As I began to face my childhood and early adulthood baggage, it was overwhelming. It felt SO heavy. I was dragging around this heavy, heavy shit with me, everywhere I went, and I had no idea how much it was weighing me down until I started to unpack it.

But each time I faced some of the stuff in there it got a little lighter. I started at the top, pulling out the most recent hurts, one by one, feeling them for real this time instead of pushing them back down and zipping up the bag again. I’ll never forget the night spent in foetal position, convulsing with sobs as I faced the heartache of a little girl being pinned down by a gang of older boys – never before had I felt that grief for the 8 year-old version of myself, and it hurt, and it ached, and then it was peaceful! It was like a rapid detox, and then eventually I went back to sleep and woke up in the morning energised and lighter, without so much as a puffy eye from the sobbing! It felt like magic to come through the other side.

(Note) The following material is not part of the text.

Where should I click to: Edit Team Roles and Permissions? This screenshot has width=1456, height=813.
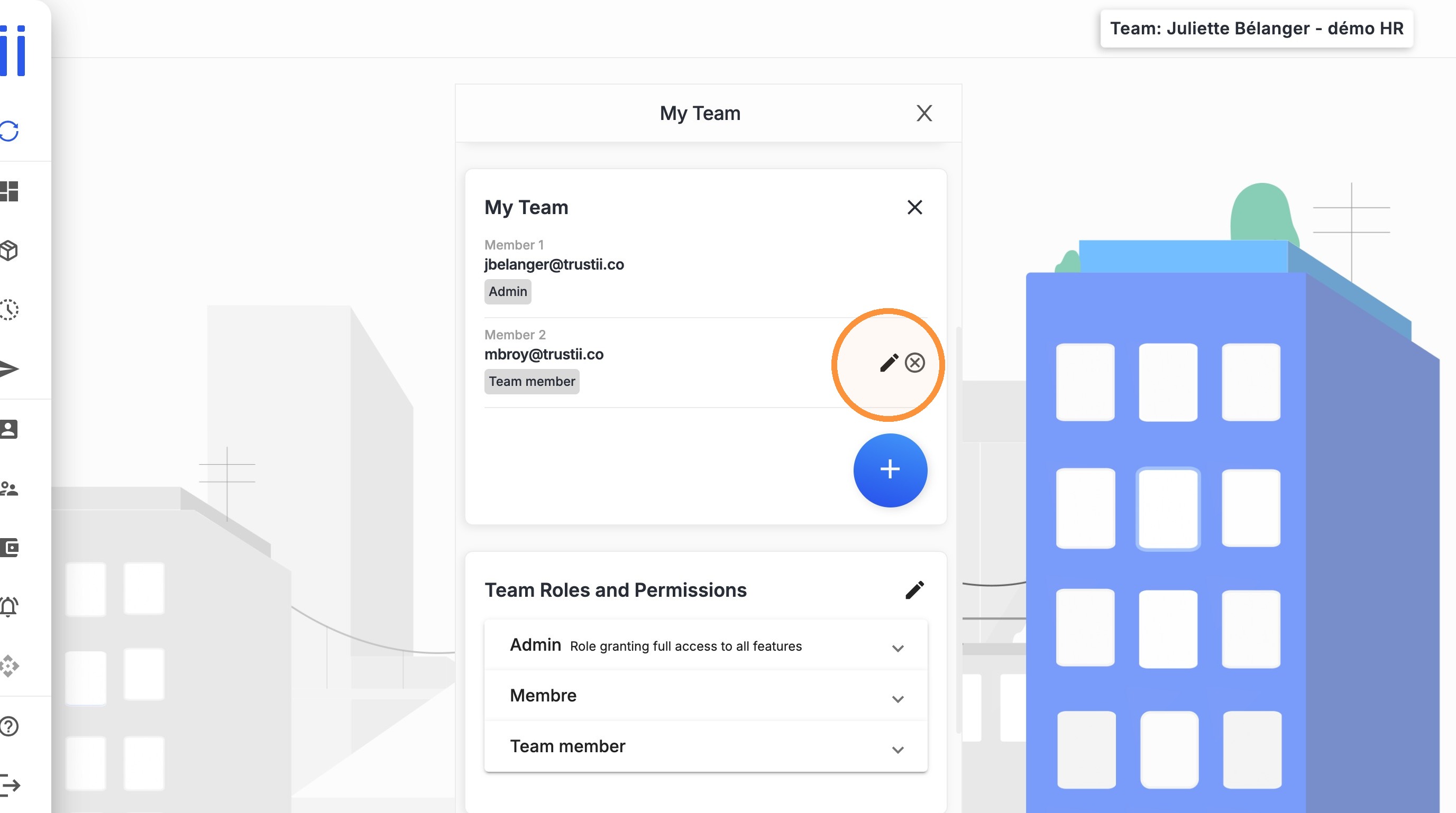(914, 590)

Of course, there were many other things to face, and they weren’t all so speedy – some were complex, laden with the weight of many injured souls who never meant to hurt me, but did so all the same. Some of the stories had an intricate root system, and I began to view them as noxious weeds that were restricting my own growth. So once I had a taste for the freedom that came after the release, I began to slash and burn with vigour.

Letting go is the most powerful thing in the world for someone who has carried around hard things in her invisible suitcase. Everytime I excavated one of those deep-rooted weeds, I grew. I expanded into myself and began to learn who I actually was instead of who I thought I should be. I saw my therapist (I still see my therapist), I spoke the shame out loud and it lost its grip. I began to nurture the younger versions of myself, reassuring her that I was here now, making sure that she was safe, and that I would be protecting her and making decisions that were all about her safety from now on.

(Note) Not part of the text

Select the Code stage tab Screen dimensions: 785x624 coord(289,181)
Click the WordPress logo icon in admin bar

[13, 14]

Michael Singer, my favourite spiritual guru, has this analogy about holding onto the things that are making us sick. He says that if you went to a restaurant and got food poisoning, you wouldn’t take home a container of that food, store it in a room and go in and take a bite from each day just to remind you how sick it made you – you’d make sure it was all thrown in the bin and you’d avoid going anywhere near that food again! The things we store inside ourselves are the same. When we’ve held onto our old, painful stories because we haven’t been able to face them and feel them, we’re making a mess inside of ourselves. It’s often literally making us sick to keep that in there.

My shadow parts have been down there, intertwined with that deep root system that wrapped around my old stories. Some of those parts were so dark that they clouded my brain. I couldn’t see clearly, and there was no room for the joy to flow through me. I really did not know that I was this beautiful bundle of energy, as beautiful as all of the loving souls around me, and it was just the rubbish I was holding onto that was making me look ugly in my own eyes. Now that I’ve done a solid spring clean, the light and the love are finding their way to the shadows, drowning them out with sunshine and nutrients. And I just continue to expand.

Now that I have excavated the majority of those weeds (I don’t know that the garden is ever COMPLETELY cleared out), my next job is to make sure that I don’t hold onto new rubbish, and things are definitely sent to test me out. Last night I received a message from someone I had cared for, but had moved on from, letting me know about some hurtful things he had done when we were together. It could be so tempting to align myself with this mistreatment and deceit, so I stood back and watched my ego become indignant and angry, and then I became fascinated with why he felt the need to reach out to me now, even though he is no longer in my life, and then I became a little amused, and curious, and then realised that this wasn’t MY problem – it was his! HE is the one with the toxic behaviours that he has to live with. I blocked his number, I let him know that I was letting it and him go, and I dumped it on the kerb to be picked up and taken away.

This life is not easy. It’s never going to be. We will go through periods wherer it feels like everything is smooth sailing, and then we’ll suddenly find the ground falling away from beneath us. We can always drown out the pain with drugs, alcohol, compulsive behaviours and other addictions. We can go numb and dissociate. Or we can take a deep breath, put on our big girl trousers, and face it.

And here’s the thing – feeling something will not kill you. What will kill you is holding onto your stuff, letting it mar your world – damage your relationships, your self-esteem, letting your attachment issues lead you through your days. This, I believe, leads to depression (it did for me), anxiety, low sense of self-worth. This is the things that can kill you. This is what has killed some of my loved ones.

You are not your stories. You are a beautiful being, full of light, with a brain that is capable of AMAZING things. Let yourself expand. Find your support people, prepare your body and your mind for some hard times, and get to work cleaning out your rubbish. I promise you will not regret it.